人生ゲームブラック&ビター


2003/11/3

1.人生ゲームブラック&ビター

 人生ゲームをやったのは、小学校に入った頃だった。最初は友人の家でやり、1年くらいたって親が買ってくれたので、家族でやった。とりあえずルーレットを回してコマを進めれば成立するゲームなので、そこそこ楽しめた。もっとも、細かいルールは把握していなかったので、かなり雑にやっている部分もあった。特に「決算日」の脇にある「貧乏牧場」(その後「ゴーストタウン」を経て「開拓地」に改名)の意味を理解するには、かなりの時間がかかった。
 それから10年以上、ご無沙汰していたが、ある日、職場でこのゲームが話題になった。職場の野球サークルで合宿をやり、その時、夜の暇つぶし用に持ってきた最新版「ブラック&ビター」が大流行したというのだ。
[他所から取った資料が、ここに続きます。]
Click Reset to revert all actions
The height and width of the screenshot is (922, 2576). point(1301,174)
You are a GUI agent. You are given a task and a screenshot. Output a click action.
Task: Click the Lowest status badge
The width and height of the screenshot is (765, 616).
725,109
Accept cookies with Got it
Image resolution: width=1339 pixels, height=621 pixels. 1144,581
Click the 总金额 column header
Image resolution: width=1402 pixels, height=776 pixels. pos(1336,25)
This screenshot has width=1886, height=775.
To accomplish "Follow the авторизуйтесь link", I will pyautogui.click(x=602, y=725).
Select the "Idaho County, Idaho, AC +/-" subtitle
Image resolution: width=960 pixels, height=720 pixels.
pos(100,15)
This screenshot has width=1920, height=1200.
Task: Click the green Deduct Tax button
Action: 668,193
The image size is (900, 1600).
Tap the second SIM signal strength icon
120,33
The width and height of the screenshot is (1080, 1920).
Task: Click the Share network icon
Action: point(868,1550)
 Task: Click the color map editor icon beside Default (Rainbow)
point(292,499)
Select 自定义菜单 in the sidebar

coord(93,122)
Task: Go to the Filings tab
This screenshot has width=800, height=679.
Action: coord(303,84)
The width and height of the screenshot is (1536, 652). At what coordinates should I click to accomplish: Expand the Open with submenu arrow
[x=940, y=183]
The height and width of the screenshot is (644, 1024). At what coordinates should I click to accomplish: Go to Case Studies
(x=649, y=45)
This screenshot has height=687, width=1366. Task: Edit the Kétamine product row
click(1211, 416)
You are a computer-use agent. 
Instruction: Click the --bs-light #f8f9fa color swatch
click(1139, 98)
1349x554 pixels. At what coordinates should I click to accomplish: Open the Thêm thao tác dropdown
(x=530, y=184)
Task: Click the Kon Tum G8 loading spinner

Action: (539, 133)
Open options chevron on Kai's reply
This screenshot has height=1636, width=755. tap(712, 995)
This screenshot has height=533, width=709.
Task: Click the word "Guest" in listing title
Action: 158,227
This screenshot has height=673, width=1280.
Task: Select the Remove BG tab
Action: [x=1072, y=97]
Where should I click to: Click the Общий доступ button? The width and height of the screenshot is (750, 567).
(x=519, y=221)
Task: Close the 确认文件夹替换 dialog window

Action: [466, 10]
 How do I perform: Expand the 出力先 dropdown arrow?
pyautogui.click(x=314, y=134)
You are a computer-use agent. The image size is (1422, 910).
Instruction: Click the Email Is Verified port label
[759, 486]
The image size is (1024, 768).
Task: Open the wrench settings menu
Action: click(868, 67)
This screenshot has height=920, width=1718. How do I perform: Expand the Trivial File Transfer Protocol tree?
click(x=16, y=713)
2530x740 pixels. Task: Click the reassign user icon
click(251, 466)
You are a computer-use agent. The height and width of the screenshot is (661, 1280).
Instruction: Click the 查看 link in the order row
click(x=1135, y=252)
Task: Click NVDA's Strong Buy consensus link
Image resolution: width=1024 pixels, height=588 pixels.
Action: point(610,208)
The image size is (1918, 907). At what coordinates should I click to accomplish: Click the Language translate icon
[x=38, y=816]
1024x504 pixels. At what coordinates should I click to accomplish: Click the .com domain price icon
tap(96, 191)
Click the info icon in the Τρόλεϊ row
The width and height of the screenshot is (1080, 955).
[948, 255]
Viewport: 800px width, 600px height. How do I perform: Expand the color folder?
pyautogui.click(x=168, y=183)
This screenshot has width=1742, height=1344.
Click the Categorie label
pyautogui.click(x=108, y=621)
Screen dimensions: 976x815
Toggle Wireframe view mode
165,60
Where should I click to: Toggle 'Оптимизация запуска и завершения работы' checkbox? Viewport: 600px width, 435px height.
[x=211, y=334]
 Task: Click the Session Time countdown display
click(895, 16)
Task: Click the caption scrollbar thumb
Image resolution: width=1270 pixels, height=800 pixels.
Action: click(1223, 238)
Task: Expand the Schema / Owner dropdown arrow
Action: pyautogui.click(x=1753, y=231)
合宿が終わってしばらくたってから、野球部員二人に聞いたところ、熱くその面白さを語ってくれた。
 特に面白かったのは、体験者の「3回連続、$100,000の家を買い、3回連続『家を火事で焼失』のマスに止まった、という悲劇(?)だった。  話を聞くだけで面白かった事もあり、職場の有志で「人生ゲーム研究会」を開く事になった。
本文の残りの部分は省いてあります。